Son ministre des Transports n’a pas été plus adroit, en ne sachant pas lever les craintes des cheminots sur les atteintes à leur statut. Toute profession a ses avantages et ses inconvénients : plutôt que d’attiser les convoitises entre les Français, mieux eût valu dresser un tableau objectif de la situation. D’autant que, quand on favorise la finance et les actionnaires, on est mal placé pour donner des leçons de justice sociale.

Il a également fait preuve d’une grande imprévoyance. Si la loi entrée en vigueur en 2008 oblige les grévistes à se déclarer 48 heures à l’avance, pour permettre l’organisation d’un plan de transports minimum, elle est impuissante devant une mobilisation de grande ampleur ou les astuces des syndicats pour paralyser le trafic par la grève alternée de conducteurs, d’aiguilleurs ou de contrôleurs.

Au lieu de lancer un véritable dialogue sur l’avenir de la SNCF, Élisabeth Borne a d’emblée annoncé l’objectif incontournable de la réforme : préparer l’entreprise à la concurrence pour répondre au calendrier imposé par l’Union européenne dans la libéralisation du secteur ferroviaire. Aveu d’impuissance. Le gouvernement ne gouverne pas : il est plus prompt à mettre en œuvre les directives européennes qu’à examiner les revendications des Français.

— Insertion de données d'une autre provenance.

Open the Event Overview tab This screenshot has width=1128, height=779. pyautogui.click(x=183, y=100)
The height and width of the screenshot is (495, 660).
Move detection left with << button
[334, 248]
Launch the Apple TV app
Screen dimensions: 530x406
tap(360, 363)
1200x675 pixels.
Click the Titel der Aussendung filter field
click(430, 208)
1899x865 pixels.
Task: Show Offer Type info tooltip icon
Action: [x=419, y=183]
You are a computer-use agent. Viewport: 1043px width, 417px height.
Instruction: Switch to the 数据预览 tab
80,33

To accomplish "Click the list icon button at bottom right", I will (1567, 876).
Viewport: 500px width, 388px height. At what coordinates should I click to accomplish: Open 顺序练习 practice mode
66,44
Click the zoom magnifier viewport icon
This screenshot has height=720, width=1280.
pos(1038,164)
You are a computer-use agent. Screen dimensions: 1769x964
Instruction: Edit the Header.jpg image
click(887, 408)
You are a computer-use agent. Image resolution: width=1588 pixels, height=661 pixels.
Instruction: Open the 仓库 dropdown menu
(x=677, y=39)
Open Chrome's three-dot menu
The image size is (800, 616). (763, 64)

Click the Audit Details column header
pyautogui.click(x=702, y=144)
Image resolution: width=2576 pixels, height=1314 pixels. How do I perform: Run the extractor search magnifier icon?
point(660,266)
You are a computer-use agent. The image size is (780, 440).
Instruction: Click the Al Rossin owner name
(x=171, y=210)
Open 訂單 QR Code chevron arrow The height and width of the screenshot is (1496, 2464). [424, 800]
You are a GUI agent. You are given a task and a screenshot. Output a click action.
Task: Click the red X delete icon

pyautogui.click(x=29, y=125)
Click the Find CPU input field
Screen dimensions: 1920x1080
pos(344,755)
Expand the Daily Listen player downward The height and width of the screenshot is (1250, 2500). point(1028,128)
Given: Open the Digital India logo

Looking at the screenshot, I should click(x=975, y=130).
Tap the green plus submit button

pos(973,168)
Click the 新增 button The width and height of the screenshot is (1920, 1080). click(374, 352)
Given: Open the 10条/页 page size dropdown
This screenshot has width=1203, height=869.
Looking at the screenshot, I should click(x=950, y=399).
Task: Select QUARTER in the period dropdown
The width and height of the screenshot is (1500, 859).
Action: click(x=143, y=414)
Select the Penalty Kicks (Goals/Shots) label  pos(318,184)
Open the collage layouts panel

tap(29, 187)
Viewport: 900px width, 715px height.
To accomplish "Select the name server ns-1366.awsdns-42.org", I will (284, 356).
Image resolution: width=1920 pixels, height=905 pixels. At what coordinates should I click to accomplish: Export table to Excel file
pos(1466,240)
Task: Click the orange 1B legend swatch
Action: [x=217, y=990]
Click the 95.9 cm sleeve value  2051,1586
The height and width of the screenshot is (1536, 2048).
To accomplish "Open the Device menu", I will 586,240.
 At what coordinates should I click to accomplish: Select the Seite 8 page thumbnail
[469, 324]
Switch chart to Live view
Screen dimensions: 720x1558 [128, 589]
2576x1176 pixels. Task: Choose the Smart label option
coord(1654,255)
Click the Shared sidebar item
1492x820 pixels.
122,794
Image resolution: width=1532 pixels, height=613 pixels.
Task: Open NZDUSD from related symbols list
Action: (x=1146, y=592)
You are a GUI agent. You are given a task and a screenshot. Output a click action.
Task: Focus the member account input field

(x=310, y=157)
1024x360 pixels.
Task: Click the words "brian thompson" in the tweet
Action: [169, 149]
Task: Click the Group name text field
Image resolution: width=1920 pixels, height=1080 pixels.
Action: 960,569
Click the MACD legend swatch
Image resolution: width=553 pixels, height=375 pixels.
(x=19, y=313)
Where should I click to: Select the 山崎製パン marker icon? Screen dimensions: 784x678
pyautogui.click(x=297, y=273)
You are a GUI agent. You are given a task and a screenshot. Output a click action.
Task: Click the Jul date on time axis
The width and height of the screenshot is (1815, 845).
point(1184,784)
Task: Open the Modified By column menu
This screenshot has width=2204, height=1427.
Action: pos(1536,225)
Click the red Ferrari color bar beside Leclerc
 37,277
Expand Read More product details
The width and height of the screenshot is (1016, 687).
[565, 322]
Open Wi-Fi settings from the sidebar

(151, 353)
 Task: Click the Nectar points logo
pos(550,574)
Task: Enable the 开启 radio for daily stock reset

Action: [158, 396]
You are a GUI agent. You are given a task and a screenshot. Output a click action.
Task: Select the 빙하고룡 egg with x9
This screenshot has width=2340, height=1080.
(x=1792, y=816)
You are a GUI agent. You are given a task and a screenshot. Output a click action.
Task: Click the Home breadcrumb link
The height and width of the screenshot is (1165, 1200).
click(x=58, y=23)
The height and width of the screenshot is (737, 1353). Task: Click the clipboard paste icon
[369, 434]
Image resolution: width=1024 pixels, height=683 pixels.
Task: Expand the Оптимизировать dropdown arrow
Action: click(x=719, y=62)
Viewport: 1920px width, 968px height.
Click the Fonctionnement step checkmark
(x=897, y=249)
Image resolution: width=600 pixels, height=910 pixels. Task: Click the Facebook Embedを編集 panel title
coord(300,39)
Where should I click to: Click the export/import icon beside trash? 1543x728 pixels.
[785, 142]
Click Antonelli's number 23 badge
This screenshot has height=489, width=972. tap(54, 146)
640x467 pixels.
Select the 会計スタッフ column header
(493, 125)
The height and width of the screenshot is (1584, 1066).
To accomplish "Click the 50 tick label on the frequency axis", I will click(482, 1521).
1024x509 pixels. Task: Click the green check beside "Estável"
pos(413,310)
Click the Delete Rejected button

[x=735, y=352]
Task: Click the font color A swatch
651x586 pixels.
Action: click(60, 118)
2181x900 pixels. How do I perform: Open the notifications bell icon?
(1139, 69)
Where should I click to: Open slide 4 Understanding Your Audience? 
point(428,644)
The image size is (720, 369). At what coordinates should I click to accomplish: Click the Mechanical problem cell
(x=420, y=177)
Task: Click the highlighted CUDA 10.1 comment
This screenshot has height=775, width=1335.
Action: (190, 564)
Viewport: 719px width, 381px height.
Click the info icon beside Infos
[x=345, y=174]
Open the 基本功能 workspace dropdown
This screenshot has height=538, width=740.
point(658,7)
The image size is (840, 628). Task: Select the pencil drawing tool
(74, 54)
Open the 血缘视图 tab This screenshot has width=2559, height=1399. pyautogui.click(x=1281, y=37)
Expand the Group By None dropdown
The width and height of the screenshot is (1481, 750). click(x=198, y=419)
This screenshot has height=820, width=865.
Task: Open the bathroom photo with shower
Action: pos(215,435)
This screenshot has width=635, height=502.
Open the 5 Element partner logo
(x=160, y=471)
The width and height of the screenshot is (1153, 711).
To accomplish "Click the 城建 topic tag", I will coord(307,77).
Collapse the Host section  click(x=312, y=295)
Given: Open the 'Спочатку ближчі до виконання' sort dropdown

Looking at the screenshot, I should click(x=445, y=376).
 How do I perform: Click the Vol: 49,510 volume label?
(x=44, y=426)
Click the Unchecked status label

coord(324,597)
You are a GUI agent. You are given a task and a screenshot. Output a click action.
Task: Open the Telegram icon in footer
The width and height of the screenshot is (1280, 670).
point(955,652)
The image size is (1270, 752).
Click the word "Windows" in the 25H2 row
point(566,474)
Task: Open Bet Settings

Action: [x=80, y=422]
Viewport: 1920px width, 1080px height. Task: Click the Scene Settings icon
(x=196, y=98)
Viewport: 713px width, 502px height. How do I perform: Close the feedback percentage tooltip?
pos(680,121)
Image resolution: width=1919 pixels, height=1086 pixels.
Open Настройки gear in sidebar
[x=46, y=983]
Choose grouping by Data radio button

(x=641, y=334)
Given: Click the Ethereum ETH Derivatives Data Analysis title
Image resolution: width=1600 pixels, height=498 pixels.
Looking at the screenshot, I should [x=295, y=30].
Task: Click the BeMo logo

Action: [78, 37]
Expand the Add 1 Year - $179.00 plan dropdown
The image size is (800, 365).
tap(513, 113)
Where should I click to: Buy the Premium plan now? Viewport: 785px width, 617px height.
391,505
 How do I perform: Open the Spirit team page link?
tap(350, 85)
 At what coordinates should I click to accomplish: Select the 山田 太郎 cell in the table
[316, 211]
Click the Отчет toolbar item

Mais les organisations syndicales ne sont pas exemptes de responsabilités dans l’éclosion de ce bordel, notamment la CGT. Apparemment unies dans l’action, elles sont en concurrence pour les élections professionnelles, qui auront lieu fin 2018 et déterminent la représentativité de chacune, avec les avantages qui lui sont liés. La CGT joue gros dans cette affaire. D’où la tentation de la démagogie et de la surenchère.

En l’occurrence, la grève du rail ne gêne pas l’employeur, mais les usagers qui ont besoin de transports pour travailler. Les petites entreprises aussi, la croissance, qui en prendra un coup. Bref, elle gêne tout le monde, à l’exception du gouvernement qui espère qu’elle deviendra vite impopulaire. Il espère aussi briser le front syndical par des arrangements avec les réformistes. Ce ne serait pas la première fois.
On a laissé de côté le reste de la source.